WORK TO COMPLETE
Retype all the data word for word.

::::::::

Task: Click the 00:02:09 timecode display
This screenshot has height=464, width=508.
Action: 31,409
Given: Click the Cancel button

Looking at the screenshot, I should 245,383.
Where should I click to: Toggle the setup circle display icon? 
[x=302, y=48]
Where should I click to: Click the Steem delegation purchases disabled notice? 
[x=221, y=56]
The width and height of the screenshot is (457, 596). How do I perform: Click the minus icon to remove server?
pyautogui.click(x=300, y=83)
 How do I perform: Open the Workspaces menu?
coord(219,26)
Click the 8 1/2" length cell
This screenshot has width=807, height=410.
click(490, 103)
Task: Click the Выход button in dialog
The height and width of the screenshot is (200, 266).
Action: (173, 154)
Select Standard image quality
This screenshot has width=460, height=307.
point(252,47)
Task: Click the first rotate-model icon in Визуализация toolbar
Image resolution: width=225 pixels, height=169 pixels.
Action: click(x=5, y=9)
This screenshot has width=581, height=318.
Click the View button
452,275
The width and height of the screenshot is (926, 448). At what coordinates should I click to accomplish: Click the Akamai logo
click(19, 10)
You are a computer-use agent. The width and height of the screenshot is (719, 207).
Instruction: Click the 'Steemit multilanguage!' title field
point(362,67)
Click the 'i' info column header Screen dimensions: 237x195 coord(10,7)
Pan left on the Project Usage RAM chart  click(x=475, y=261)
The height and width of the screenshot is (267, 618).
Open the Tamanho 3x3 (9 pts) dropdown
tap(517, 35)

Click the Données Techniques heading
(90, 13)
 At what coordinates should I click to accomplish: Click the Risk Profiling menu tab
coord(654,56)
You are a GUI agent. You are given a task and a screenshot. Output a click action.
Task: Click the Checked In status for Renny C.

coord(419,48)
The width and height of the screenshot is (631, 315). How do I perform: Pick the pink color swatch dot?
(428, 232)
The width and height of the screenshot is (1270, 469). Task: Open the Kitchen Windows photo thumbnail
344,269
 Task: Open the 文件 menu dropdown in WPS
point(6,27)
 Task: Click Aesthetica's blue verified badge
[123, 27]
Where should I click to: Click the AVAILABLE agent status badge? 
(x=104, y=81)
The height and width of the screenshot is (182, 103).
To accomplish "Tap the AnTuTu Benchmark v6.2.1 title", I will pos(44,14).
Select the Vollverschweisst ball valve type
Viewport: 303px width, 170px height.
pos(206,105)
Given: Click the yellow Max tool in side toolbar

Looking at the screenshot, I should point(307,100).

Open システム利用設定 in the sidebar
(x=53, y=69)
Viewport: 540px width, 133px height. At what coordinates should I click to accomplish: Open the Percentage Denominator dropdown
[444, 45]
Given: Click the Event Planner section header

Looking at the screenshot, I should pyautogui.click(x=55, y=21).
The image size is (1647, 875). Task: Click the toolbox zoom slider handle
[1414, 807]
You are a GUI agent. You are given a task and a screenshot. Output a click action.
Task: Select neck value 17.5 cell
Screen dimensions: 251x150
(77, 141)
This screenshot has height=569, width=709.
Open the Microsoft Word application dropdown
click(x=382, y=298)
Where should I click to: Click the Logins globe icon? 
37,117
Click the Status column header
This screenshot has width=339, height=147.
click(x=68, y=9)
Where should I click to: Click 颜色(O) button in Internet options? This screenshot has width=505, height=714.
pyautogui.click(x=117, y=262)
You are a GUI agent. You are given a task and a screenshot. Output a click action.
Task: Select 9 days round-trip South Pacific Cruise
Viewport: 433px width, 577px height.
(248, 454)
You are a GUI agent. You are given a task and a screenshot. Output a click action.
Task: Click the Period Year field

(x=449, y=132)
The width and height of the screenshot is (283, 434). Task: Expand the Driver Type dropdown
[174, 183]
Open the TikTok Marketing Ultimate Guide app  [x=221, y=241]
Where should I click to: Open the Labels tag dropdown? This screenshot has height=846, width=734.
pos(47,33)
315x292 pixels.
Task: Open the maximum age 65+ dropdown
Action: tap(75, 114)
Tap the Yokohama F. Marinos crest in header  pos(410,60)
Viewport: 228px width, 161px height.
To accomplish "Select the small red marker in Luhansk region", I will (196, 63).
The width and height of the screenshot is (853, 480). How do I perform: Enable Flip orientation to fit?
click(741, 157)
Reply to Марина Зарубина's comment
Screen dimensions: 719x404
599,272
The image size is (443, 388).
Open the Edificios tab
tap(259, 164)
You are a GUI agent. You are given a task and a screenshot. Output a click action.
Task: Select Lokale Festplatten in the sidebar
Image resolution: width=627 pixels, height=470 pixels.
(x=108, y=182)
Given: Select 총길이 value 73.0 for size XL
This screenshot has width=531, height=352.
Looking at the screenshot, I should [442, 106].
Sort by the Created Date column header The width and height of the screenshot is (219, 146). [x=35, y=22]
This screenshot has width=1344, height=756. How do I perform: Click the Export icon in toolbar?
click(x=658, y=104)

::::::::

SOLUTION TO THE PROBLEM
Task: Click the 00:02:09 timecode display
This screenshot has height=464, width=508.
Action: 31,409
Given: Click the Cancel button

Looking at the screenshot, I should 245,383.
Where should I click to: Toggle the setup circle display icon? 
[x=302, y=48]
Where should I click to: Click the Steem delegation purchases disabled notice? 
[x=221, y=56]
The width and height of the screenshot is (457, 596). How do I perform: Click the minus icon to remove server?
pyautogui.click(x=300, y=83)
 How do I perform: Open the Workspaces menu?
coord(219,26)
Click the 8 1/2" length cell
This screenshot has width=807, height=410.
click(490, 103)
Task: Click the Выход button in dialog
The height and width of the screenshot is (200, 266).
Action: (173, 154)
Select Standard image quality
This screenshot has width=460, height=307.
point(252,47)
Task: Click the first rotate-model icon in Визуализация toolbar
Image resolution: width=225 pixels, height=169 pixels.
Action: click(x=5, y=9)
This screenshot has width=581, height=318.
Click the View button
452,275
The width and height of the screenshot is (926, 448). At what coordinates should I click to accomplish: Click the Akamai logo
click(19, 10)
You are a computer-use agent. The width and height of the screenshot is (719, 207).
Instruction: Click the 'Steemit multilanguage!' title field
point(362,67)
Click the 'i' info column header Screen dimensions: 237x195 coord(10,7)
Pan left on the Project Usage RAM chart  click(x=475, y=261)
The height and width of the screenshot is (267, 618).
Open the Tamanho 3x3 (9 pts) dropdown
tap(517, 35)

Click the Données Techniques heading
(90, 13)
 At what coordinates should I click to accomplish: Click the Risk Profiling menu tab
coord(654,56)
You are a GUI agent. You are given a task and a screenshot. Output a click action.
Task: Click the Checked In status for Renny C.

coord(419,48)
The width and height of the screenshot is (631, 315). How do I perform: Pick the pink color swatch dot?
(428, 232)
The width and height of the screenshot is (1270, 469). Task: Open the Kitchen Windows photo thumbnail
344,269
 Task: Open the 文件 menu dropdown in WPS
point(6,27)
 Task: Click Aesthetica's blue verified badge
[123, 27]
Where should I click to: Click the AVAILABLE agent status badge? 
(x=104, y=81)
The height and width of the screenshot is (182, 103).
To accomplish "Tap the AnTuTu Benchmark v6.2.1 title", I will pos(44,14).
Select the Vollverschweisst ball valve type
Viewport: 303px width, 170px height.
pos(206,105)
Given: Click the yellow Max tool in side toolbar

Looking at the screenshot, I should point(307,100).

Open システム利用設定 in the sidebar
(x=53, y=69)
Viewport: 540px width, 133px height. At what coordinates should I click to accomplish: Open the Percentage Denominator dropdown
[444, 45]
Given: Click the Event Planner section header

Looking at the screenshot, I should pyautogui.click(x=55, y=21).
The image size is (1647, 875). Task: Click the toolbox zoom slider handle
[1414, 807]
You are a GUI agent. You are given a task and a screenshot. Output a click action.
Task: Select neck value 17.5 cell
Screen dimensions: 251x150
(77, 141)
This screenshot has height=569, width=709.
Open the Microsoft Word application dropdown
click(x=382, y=298)
Where should I click to: Click the Logins globe icon? 
37,117
Click the Status column header
This screenshot has width=339, height=147.
click(x=68, y=9)
Where should I click to: Click 颜色(O) button in Internet options? This screenshot has width=505, height=714.
pyautogui.click(x=117, y=262)
You are a GUI agent. You are given a task and a screenshot. Output a click action.
Task: Select 9 days round-trip South Pacific Cruise
Viewport: 433px width, 577px height.
(248, 454)
You are a GUI agent. You are given a task and a screenshot. Output a click action.
Task: Click the Period Year field

(x=449, y=132)
The width and height of the screenshot is (283, 434). Task: Expand the Driver Type dropdown
[174, 183]
Open the TikTok Marketing Ultimate Guide app  [x=221, y=241]
Where should I click to: Open the Labels tag dropdown? This screenshot has height=846, width=734.
pos(47,33)
315x292 pixels.
Task: Open the maximum age 65+ dropdown
Action: tap(75, 114)
Tap the Yokohama F. Marinos crest in header  pos(410,60)
Viewport: 228px width, 161px height.
To accomplish "Select the small red marker in Luhansk region", I will (196, 63).
The width and height of the screenshot is (853, 480). How do I perform: Enable Flip orientation to fit?
click(741, 157)
Reply to Марина Зарубина's comment
Screen dimensions: 719x404
599,272
The image size is (443, 388).
Open the Edificios tab
tap(259, 164)
You are a GUI agent. You are given a task and a screenshot. Output a click action.
Task: Select Lokale Festplatten in the sidebar
Image resolution: width=627 pixels, height=470 pixels.
(x=108, y=182)
Given: Select 총길이 value 73.0 for size XL
This screenshot has width=531, height=352.
Looking at the screenshot, I should [442, 106].
Sort by the Created Date column header The width and height of the screenshot is (219, 146). [x=35, y=22]
This screenshot has width=1344, height=756. How do I perform: Click the Export icon in toolbar?
click(x=658, y=104)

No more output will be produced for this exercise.